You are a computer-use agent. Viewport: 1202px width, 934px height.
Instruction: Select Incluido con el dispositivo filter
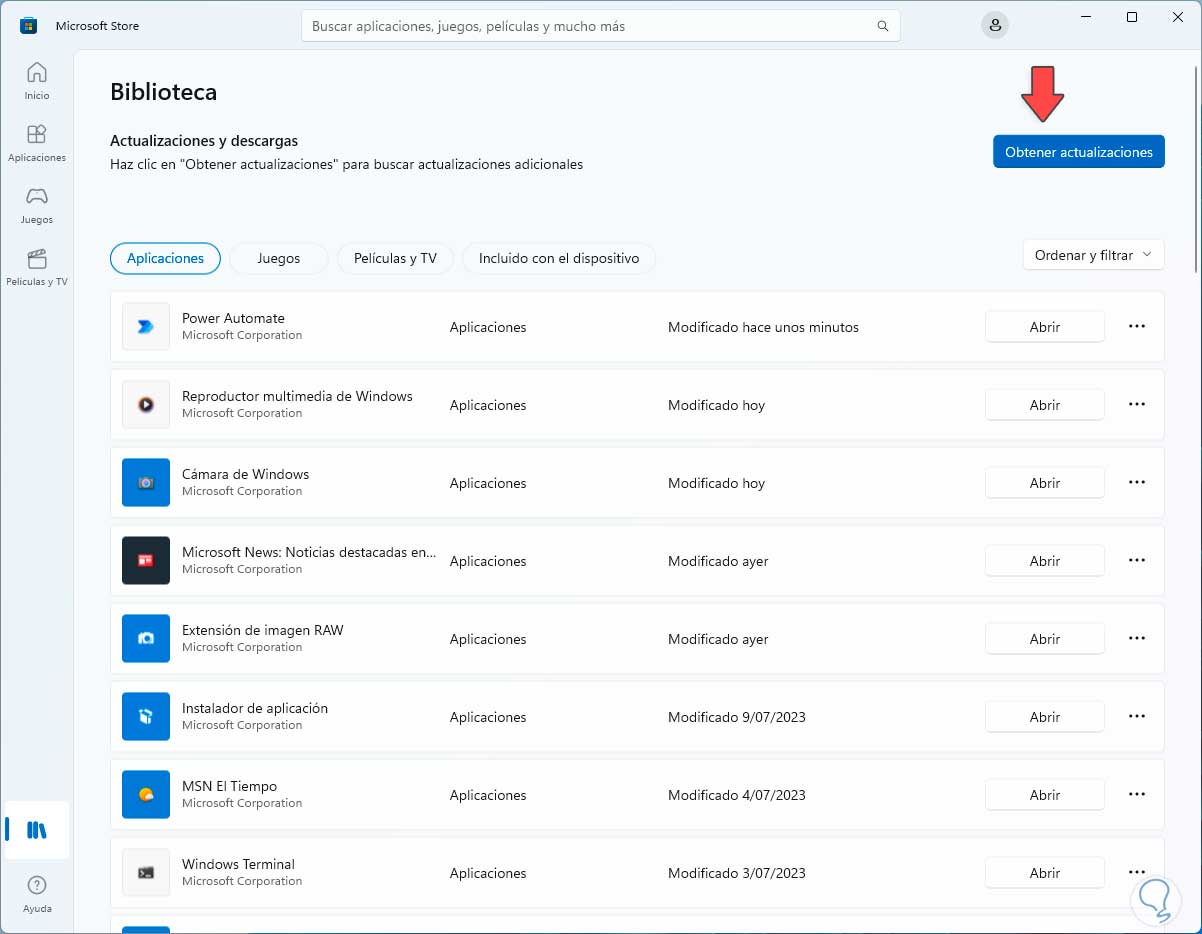pos(558,258)
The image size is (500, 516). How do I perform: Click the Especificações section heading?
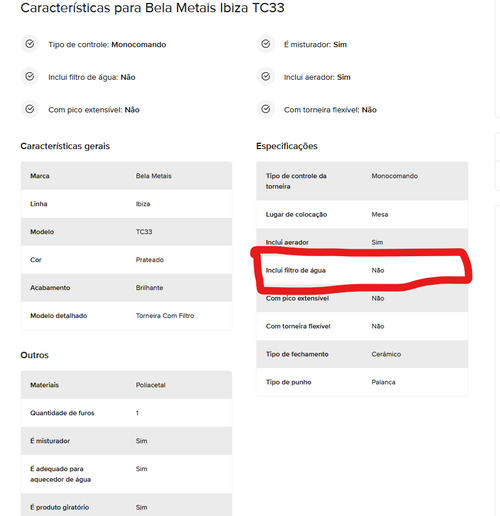point(287,146)
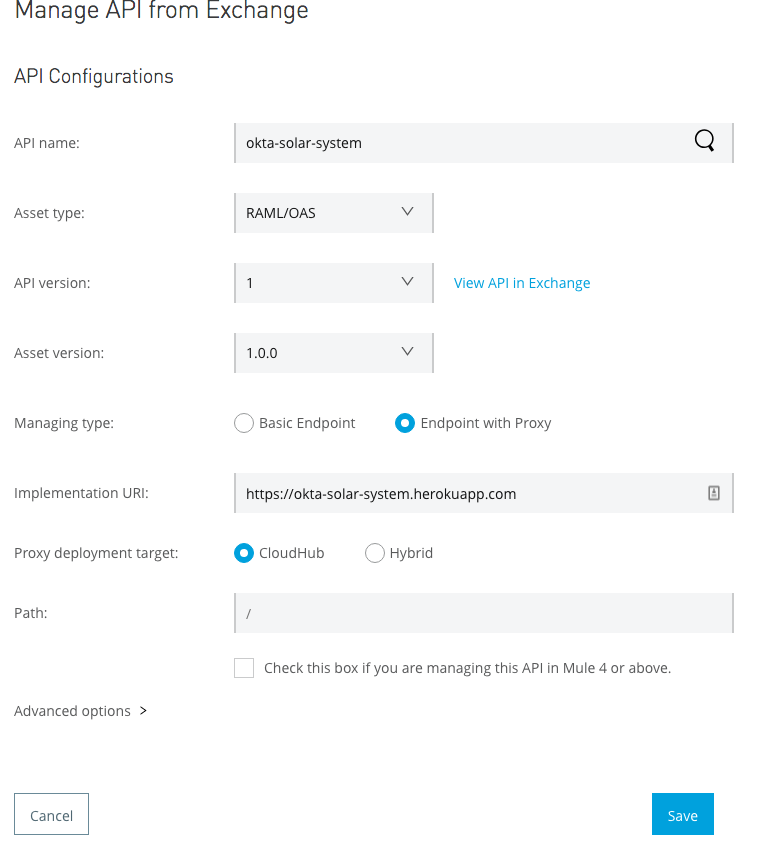
Task: Open the Asset type RAML/OAS dropdown
Action: (x=333, y=213)
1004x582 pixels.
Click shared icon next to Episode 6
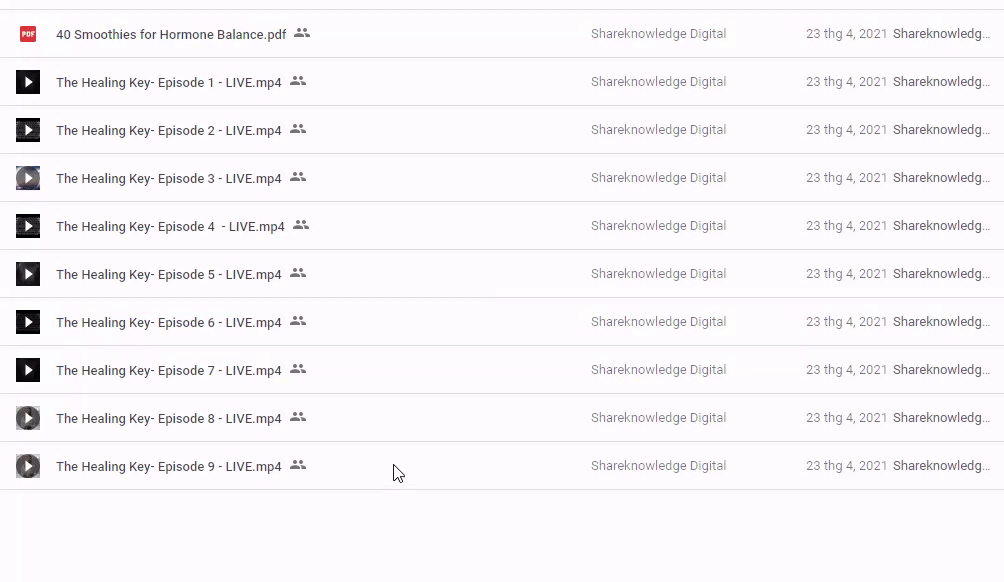[x=298, y=321]
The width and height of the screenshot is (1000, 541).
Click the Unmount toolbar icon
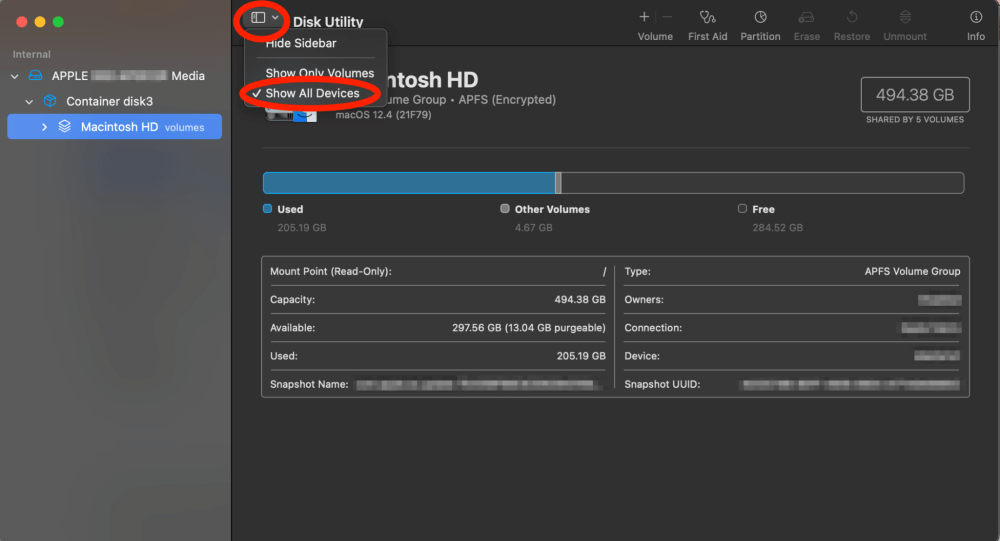(x=905, y=17)
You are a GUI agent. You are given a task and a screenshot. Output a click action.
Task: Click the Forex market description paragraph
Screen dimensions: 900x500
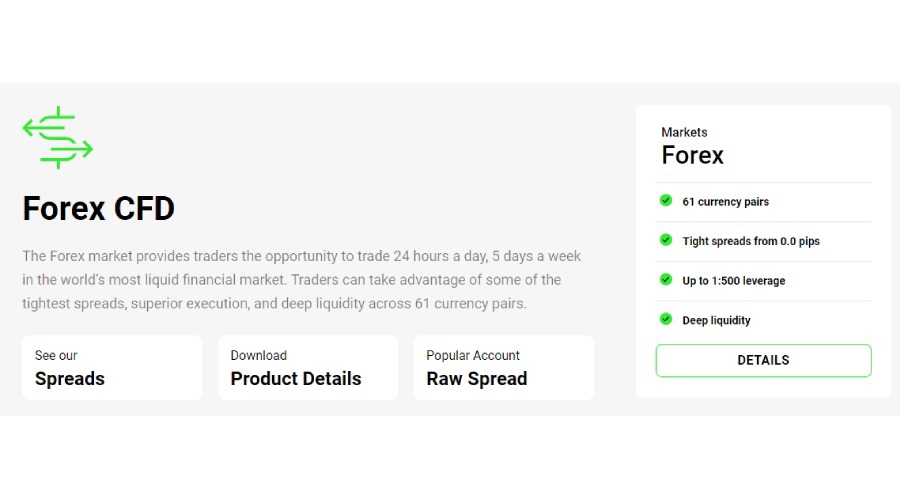(301, 280)
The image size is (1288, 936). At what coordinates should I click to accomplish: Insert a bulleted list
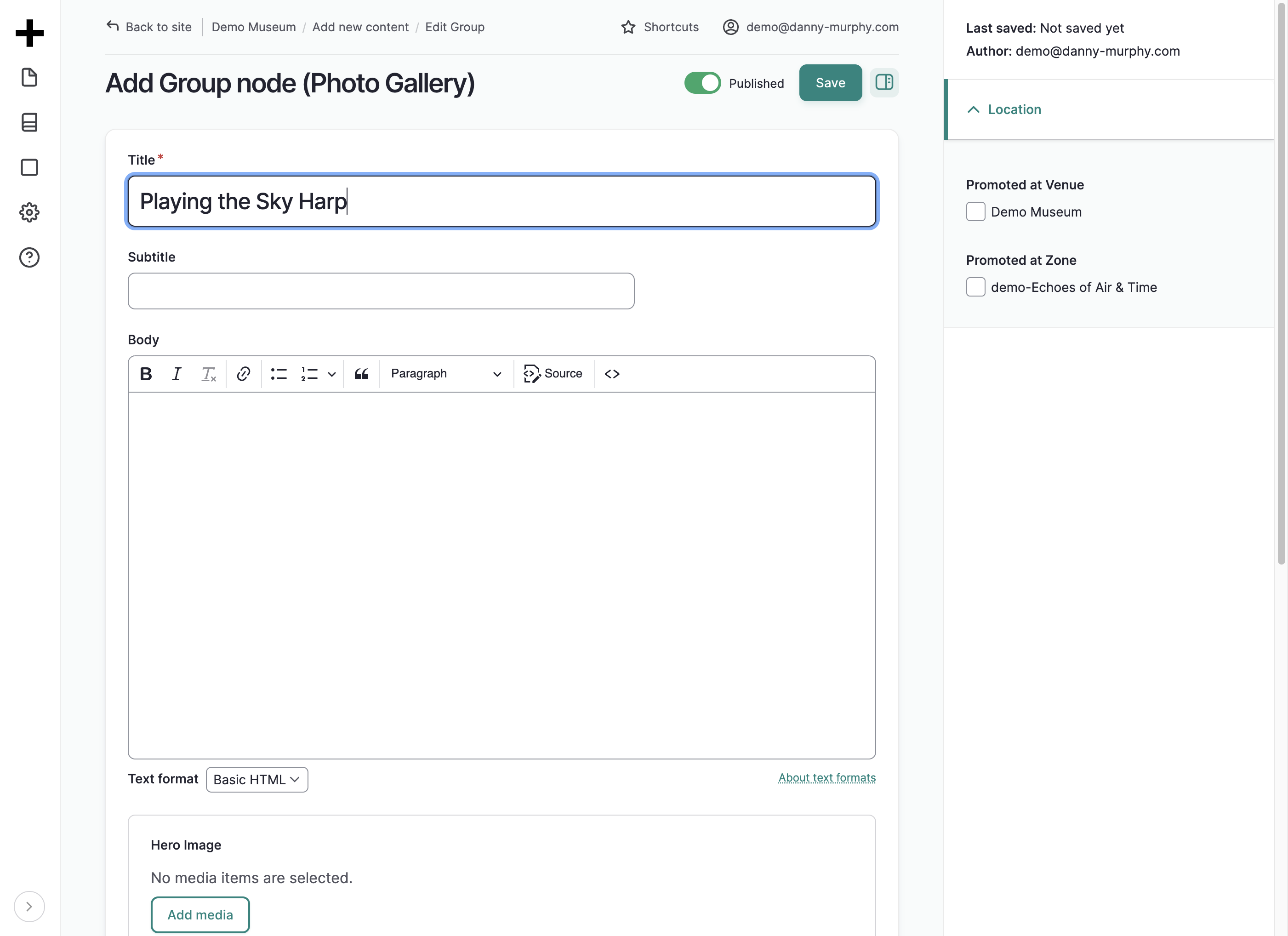pos(279,374)
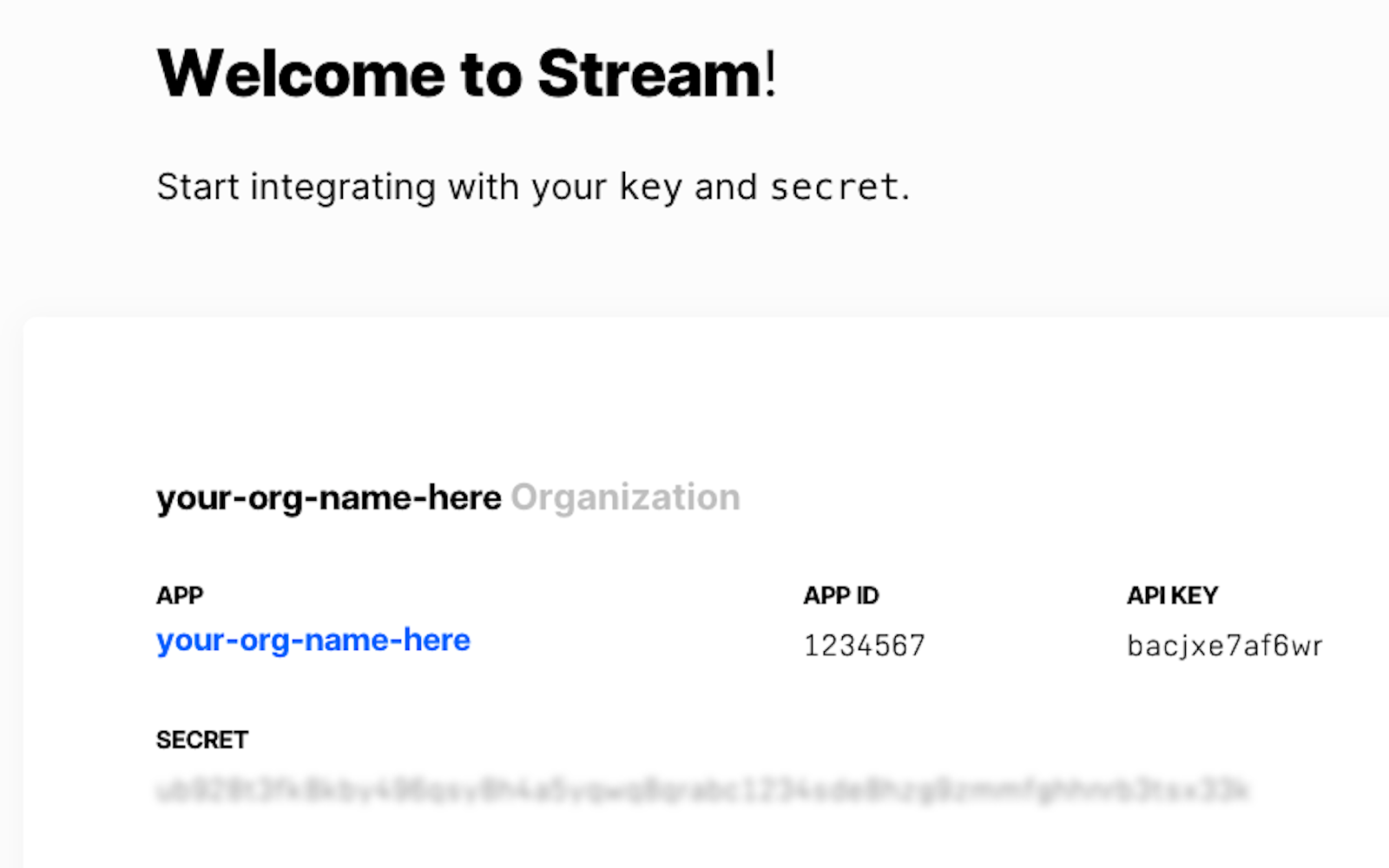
────
Above are the records; please give again, exactly and in full, only the lines that run from the line with "1004x582 pixels." through the line with "You are a GUI", with no pictures.

■ Written response:
1004x582 pixels.
Click shared icon next to Episode 6
[x=298, y=321]
The width and height of the screenshot is (1000, 541).
Click the Unmount toolbar icon
(x=905, y=17)
You are a GUI agent. You are given a task and a screenshot. Output a click action.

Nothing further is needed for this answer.